NSP DR failovers and switchovers are controlled by the ASM and role manager services, which run as the nspos-asm-app and nsp-role-manager pods in each DR NSP cluster. The standby role manager periodically checks the connectivity to the role manager in the primary NSP cluster.

In addition, the role manager monitors essential primary pods and services such as the following:

ZooKeeper
Kafka
PostgreSQL
nspos-tomcat
nsp-tomcat
Keycloak
prometheus-server

If the role manager connectivity check fails for two minutes, or if an essential primary pod or service is down, the ASM triggers a failover to the standby cluster. The standby role manager and NSP cluster then assume the primary role. When the fault is resolved, the NSP automatically returns to normal operation with functional primary and standby clusters.

How do I identify the NSP cluster DR roles? describes how to display which role—primary or standby—is assigned to each NSP cluster. To restore the initial cluster roles after a failover, you perform a manual switchover, as described in How do I perform an NSP DR switchover?.

Note: After a failover or switchover, NSP functions restart processes that were interrupted. If downstream functions are not up yet, the restarted processes may fail. For example, if a network configuration deployment was auditing at the time of a failover, the audit will restart when Infrastructure Configuration Management is up. If Network Intents is not back up yet when the audit is restarted, the audit will fail. The process can be restarted manually when the NSP has stabilized.

Disabling and enabling failovers

NSP DR failovers are enabled by default in a DR NSP deployment. If required, you can disable failovers to prevent disruption during a period of maintenance activity, as described in How do I disable NSP DR failovers?

How do I display the NSP DR failover setting? describes how to identify whether failovers are enabled.

Note: The failover setting persists through an NSP software upgrade.
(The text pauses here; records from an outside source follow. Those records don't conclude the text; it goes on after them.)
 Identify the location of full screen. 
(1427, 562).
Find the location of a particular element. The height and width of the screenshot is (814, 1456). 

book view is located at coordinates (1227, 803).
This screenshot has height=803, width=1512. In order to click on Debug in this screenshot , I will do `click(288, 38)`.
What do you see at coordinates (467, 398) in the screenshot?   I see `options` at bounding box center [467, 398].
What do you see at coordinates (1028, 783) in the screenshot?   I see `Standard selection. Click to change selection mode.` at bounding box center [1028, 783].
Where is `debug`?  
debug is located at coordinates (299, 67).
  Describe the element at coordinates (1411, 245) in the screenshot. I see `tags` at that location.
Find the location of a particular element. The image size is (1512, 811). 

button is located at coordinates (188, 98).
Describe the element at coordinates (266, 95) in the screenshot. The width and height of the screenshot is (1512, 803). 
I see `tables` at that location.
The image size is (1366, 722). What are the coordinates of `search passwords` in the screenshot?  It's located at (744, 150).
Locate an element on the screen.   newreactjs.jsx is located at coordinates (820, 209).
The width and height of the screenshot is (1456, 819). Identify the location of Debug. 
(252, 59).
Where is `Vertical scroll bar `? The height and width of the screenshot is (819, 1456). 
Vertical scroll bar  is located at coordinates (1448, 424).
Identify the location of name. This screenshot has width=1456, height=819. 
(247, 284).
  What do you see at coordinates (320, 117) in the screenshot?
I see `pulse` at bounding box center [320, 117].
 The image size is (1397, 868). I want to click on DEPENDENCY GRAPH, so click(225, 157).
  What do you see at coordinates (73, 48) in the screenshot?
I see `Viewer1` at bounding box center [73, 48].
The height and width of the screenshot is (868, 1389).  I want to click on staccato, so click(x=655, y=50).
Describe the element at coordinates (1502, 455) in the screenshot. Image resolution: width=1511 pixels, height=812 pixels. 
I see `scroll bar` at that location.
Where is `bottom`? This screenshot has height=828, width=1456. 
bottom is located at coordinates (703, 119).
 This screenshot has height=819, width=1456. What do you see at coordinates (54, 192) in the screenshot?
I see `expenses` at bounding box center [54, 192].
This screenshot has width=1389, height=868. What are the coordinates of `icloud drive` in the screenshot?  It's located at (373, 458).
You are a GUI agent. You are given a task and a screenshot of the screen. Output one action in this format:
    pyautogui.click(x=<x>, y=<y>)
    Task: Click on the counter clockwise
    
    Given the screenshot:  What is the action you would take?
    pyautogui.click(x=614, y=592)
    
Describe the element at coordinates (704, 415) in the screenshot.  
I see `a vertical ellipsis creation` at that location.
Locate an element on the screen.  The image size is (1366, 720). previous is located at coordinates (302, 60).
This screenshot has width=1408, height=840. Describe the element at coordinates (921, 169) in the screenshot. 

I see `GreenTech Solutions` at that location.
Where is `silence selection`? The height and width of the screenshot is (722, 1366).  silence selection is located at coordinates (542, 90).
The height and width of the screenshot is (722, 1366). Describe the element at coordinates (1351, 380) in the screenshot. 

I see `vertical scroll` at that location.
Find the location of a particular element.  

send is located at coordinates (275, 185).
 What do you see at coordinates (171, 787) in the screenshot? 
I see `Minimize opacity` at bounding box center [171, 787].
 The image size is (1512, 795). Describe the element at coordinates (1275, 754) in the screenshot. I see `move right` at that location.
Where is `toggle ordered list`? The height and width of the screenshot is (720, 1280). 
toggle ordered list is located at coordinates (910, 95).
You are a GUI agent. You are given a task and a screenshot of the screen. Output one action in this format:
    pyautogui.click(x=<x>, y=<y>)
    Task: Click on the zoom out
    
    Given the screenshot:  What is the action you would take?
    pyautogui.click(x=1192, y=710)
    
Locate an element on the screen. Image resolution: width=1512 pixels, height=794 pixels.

Note: For maximum fault tolerance, failovers must be disabled only during a maintenance period, and re-enabled after the maintenance period, as described in How do I enable NSP DR failovers?.

Standby cluster alarms

The NSP raises the following alarms for a standby NSP cluster:

PodDownAlarm
DiskSpaceBelowThresholdAlarm
NodeMemoryBelowThresholdAlarm
ServerMemoryBelowThresholdAlarm
BaseServiceDownAlarm (InstanceDown)
ClusterNodeDownAlarm

Before you take action to respond to an alarm, you must clearly identify the system raising the alarm and the node or pod at fault.

For better visibility in the standby cluster, the Source Type field of an alarm indicates the Site ID, Site Name, or Alarmed Object Name.

The Site ID has this format: dc-name:node-name
The Site Name has this format: dc-name:node-name
The Alarmed Object Name has this format: dc-name:node-name:pod-name

Where dc-name is the DR data center name

When the pod is pending, the node-name is N/A.

For example, the Source Type field of a ServerMemoryBelowThreshold alarm, the operator has to view the Site ID, Site Name, or Alarmed Object Name field to identify which pod is at fault.

If the Site ID is DR1:node1, node1 in the DR1 data center is at fault.
If the Site Name is DR1:dr1-node1, dr1-node1 in the DR1 data center is at fault.
If the Alarmed Object Name is DR1:dr1-node1:nspos-app1-tomcat-jmx-svc, the nspos-app1-tomcat-jmx-svc pod on dr1-node1 in the DR1 data center is at fault.